1977-1979: un biennio fantastico a 45 giri, parola di Jon Savage
In quel breve lasso di tempo successe di tutto nella musica e la recente compilation Jon Savage’s 1977-1979 – Symbols Clashing Everywhere è uno dei migliori esempi di raccolta intelligente del periodo, che proprio l’autore ci racconta
Punk, post-punk, industrial, new wave, dub, Euro disco sono alcuni dei termini che entrarono in circolazione nel lessico musicale, segno di una proliferazione di generi e nuove estetiche che segnarono indelebilmente un periodo brevissimo ma ricco della musica giovanile.
Il saggista e critico musicale Jon Savage (vi ricordiamo di procurarvi il fondamentale saggio L’Invenzione dei giovani, ed. Feltrinelli) sta da alcuni anni curando una serie di compilation per la ACE Records che si concentrano su alcuni anni fondamentali per la musica. Sono già usciti già ben sette volumi (dedicati alla seconda metà degli anni ’60 e poi uno sul biennio 1972/1976).
Jon Savage’s 1977-1979 – Symbols Clashing Everywhere è il nuovo volume. Come per le altre compilation, non aspettatevi un’accozzaglia di canzoni conosciute o una playlist sotto il segno dell’algoritmo. Piuttosto, una personalissima selezione che pesca tra brani diventati addirittura degli archetipi come Warm Leatherette dei The Normal o Neat Neat Neat dei The Damned. Ma anche geniali riscoperte come Dontsplitit dei Subway Sect e gustose “operette pop” come Eine Symphonie Des Grauens dei The Monochrome Set.

- CONSEGNA:
Estrai dall'articolo sulla compilation 1977-1979 di Jon Savage il passo da "Il saggista e" a "sul biennio 1972/1976).", copiandolo parola per parola.

- DATI:

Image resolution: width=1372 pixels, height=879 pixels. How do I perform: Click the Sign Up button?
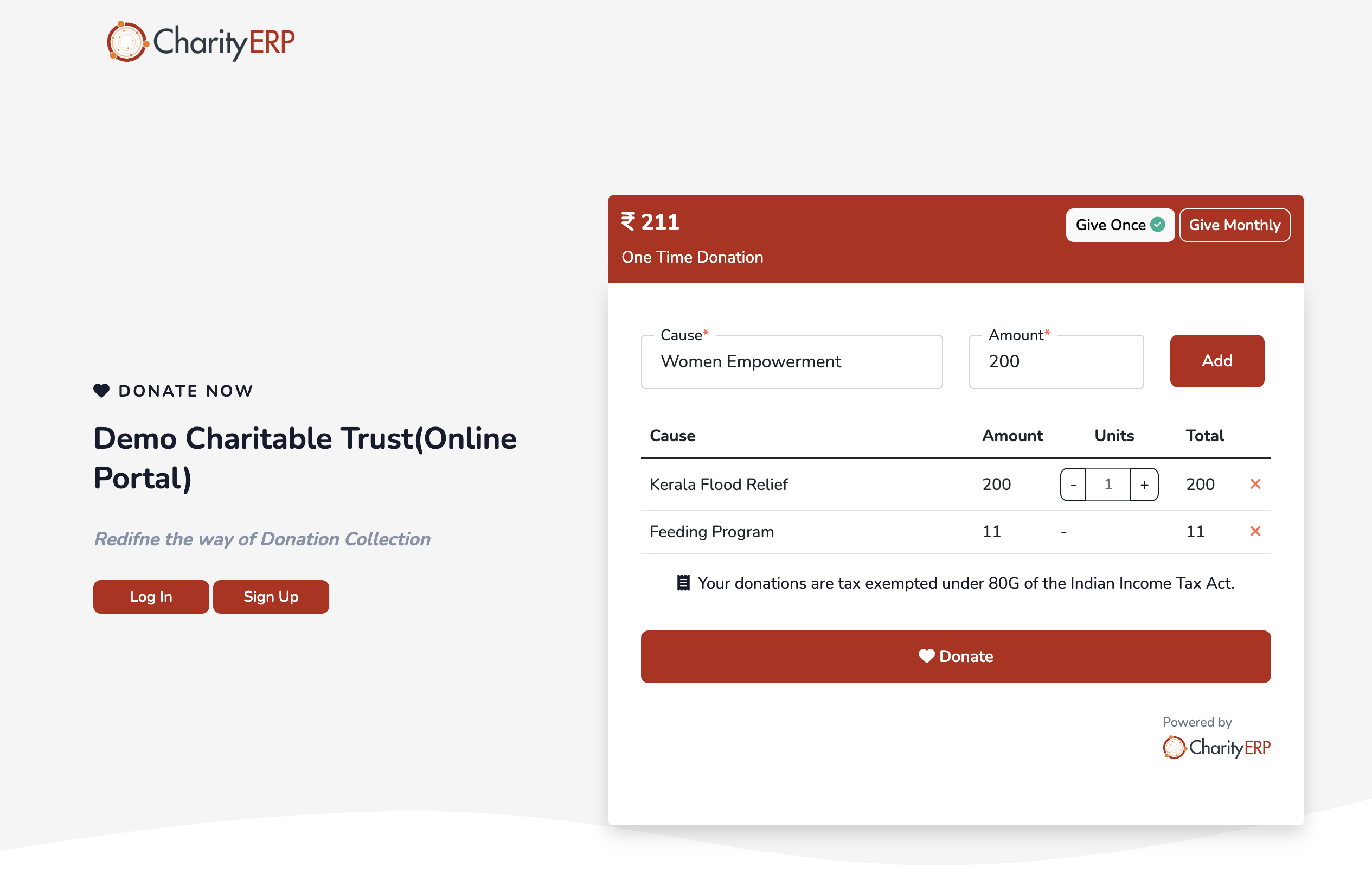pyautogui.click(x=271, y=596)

- RISPOSTA ATTESA:
Il saggista e critico musicale Jon Savage (vi ricordiamo di procurarvi il fondamentale saggio L’Invenzione dei giovani, ed. Feltrinelli) sta da alcuni anni curando una serie di compilation per la ACE Records che si concentrano su alcuni anni fondamentali per la musica. Sono già usciti già ben sette volumi (dedicati alla seconda metà degli anni ’60 e poi uno sul biennio 1972/1976).